Picovoice/wake-word-benchmark

Alexa dataset overlap with Kaggle, plus training question.

ilyakava opened this issue · 3 comments

Thanks for this awesome benchmarker! I'd like to integrate an additional wakeword detector in this benchmark (gh link), starting with the alexa dataset.

Listening to the flac files in the audio/alexa folder it sounds like these recordings are the same as in the kaggle dataset. I do notice however that you have 329 recordings while Kaggle provides 369 wavs for download. Is this because you trained Porcupine and maybe the other 2 engines on the other 40? Or did you exclude these for noise/outlier reasons?

Is it correct to assume that Porcupine was not trained on the audio in the audio/alexa folder?

You are welcome. This is great. We definitely welcome that. Keep in mind that we need to be able to at the new engines to the figures at the end. So we need (1) RoC for all phrases and (2) runtime metric on Raspberry Pi3.

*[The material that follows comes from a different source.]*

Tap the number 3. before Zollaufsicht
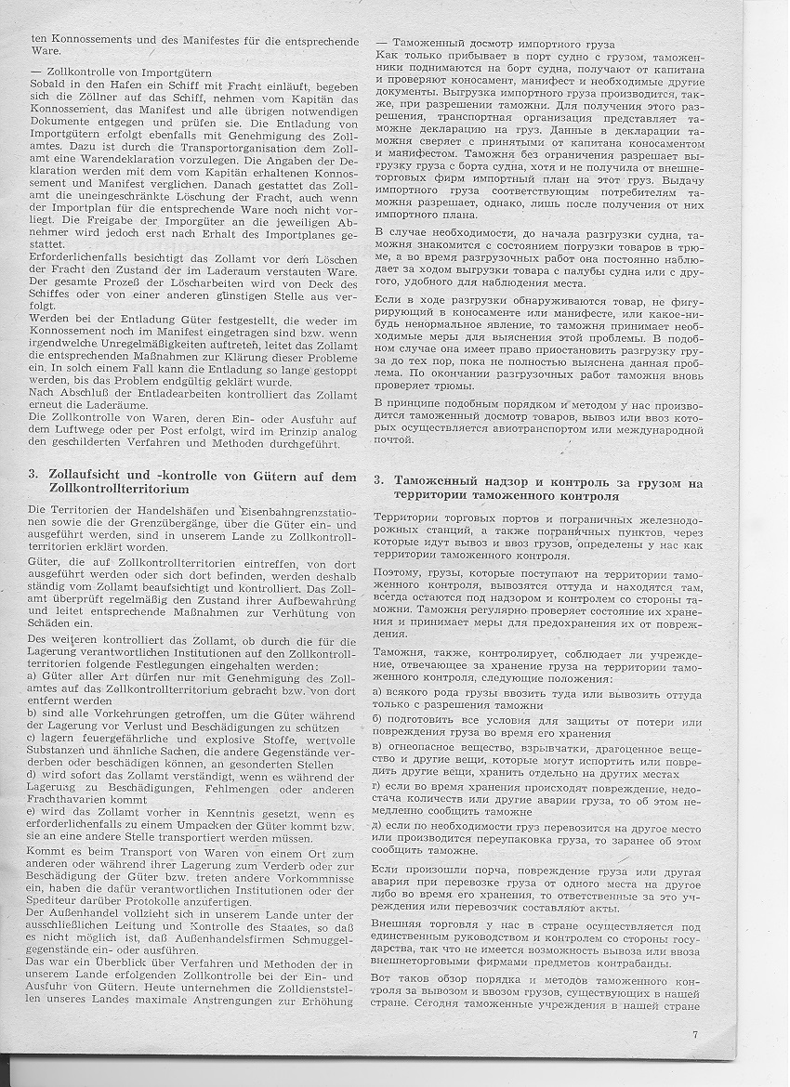click(x=33, y=476)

The Kaggle dataset is uploaded by us as well. I'm not sure why 40 discrepancies as it was a long time ago. Either bad recordings or invalid ones or could be duplicated.

The data is audio folders are all for testing and have not been used for training. hope it helps.

Thanks for the quick response! I have another 2 questions:

  1. Why so much silence/negative speech over repeating the positive wakewords mixed with different noise?
  2. How do you feel about using data augmentation like pitch/time shifting/dilation or reverb for test data? (I could PR this since I use it during training)
  3. Can you shed some light on the training data for the model or the *ppn? How many instances of the wakeword?

I ask 3 because the detector I would like to integrate needs wakeword training data, for alexa I was using this exact kaggle dataset with a speaker split for train/test. I guess to be totally compatible with this repo I would need to use some other training data, perhaps self sourced?

1- How else can you measure the false alarm rate?
2- Test data is recorded on mobile and there is some ambient noise in ref data. The augmentations you mentioned will produce unrealistic effects I think. You can use them as much as you like for training though.
3- To set the expectations Picovoice is a for-profit startup and hence I won't be able to reveal how we train things. I hope you understand. But I can tell you that we don't gather data per each new model. You get a better understanding of it once you play around with Picovoice Console a bit.

Yeah, you can't use the Kaggle dataset cause its basically the test set but for the sake of this benchmark, you can use any available resources.